Archbishop Elpidophoros will conduct the ceremony and various dignitaries will be in attendance including the Governor of New York Andrew Cuomo. The setting of the Skylights on the Dome by crane is an outdoor occurrence. As such for those that can make it I would encourage you to come on that day and time and witness a truly historic event and a restart long awaited by many. A good location for viewing would be the park next to the St. Nicholas National Shrine at 130 Liberty Street. Stay safe, wear masks and social distance.

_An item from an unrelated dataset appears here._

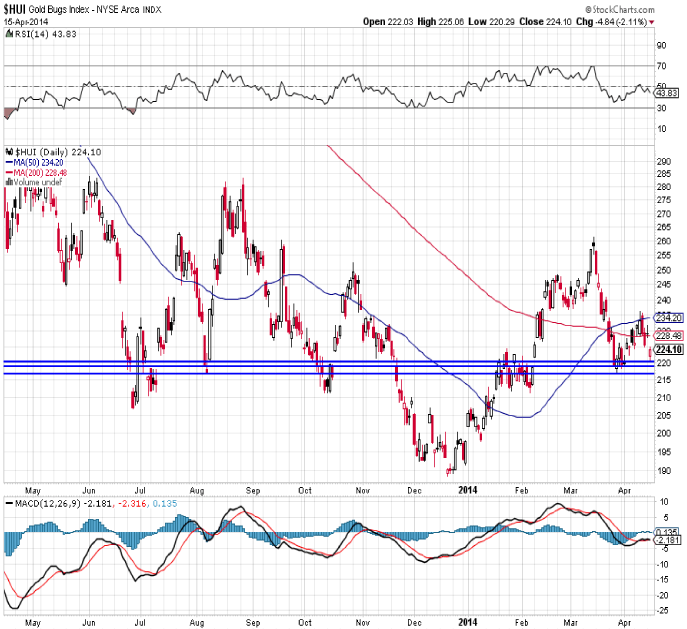
Task: Click the Volume undef legend icon
Action: [6, 182]
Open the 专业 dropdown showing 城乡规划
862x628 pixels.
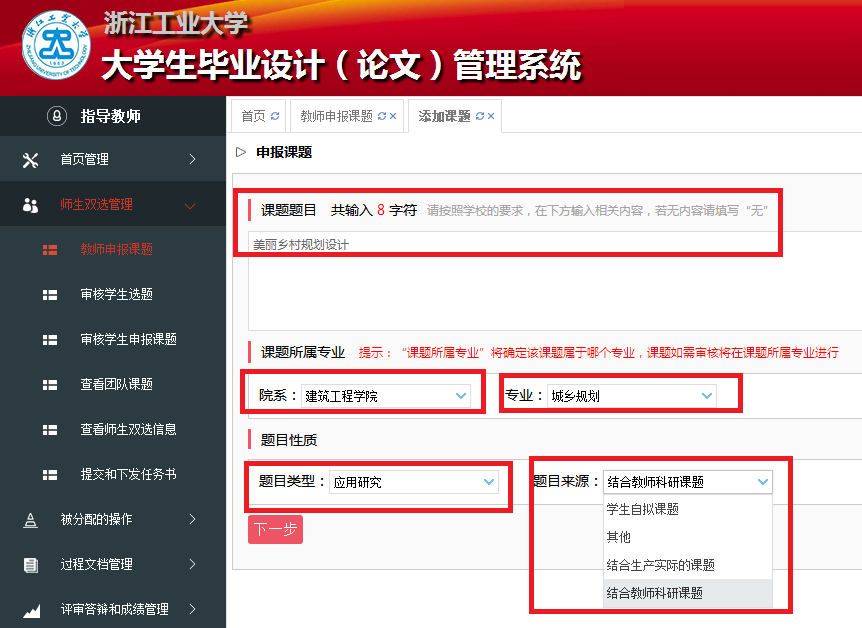[x=632, y=396]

In terms of the history of the area very few people know it including New Yorkers, or even Hellenic American New Yorkers relating to their own history. In the past (late 19 Cen./ early 20th Cen.) the area was known as Little Syria since there were many both Orthodox and Catholic Lebanese Christians (Lebanon was then part of Greater Syria and under the Ottoman Empire). There were as well many Hellenes including my grandfather Hlias (born 1871) and his younger brothers Demosthenes and Antonis, who came in 1897. There were also many other ancestor relatives and friends there from the Epanou Riza villages of Laconia (Georgitsi, Alevrou, Kastania, etc.) some having come into the area through Castle Clinton nearby before Ellis Island was opened (1892).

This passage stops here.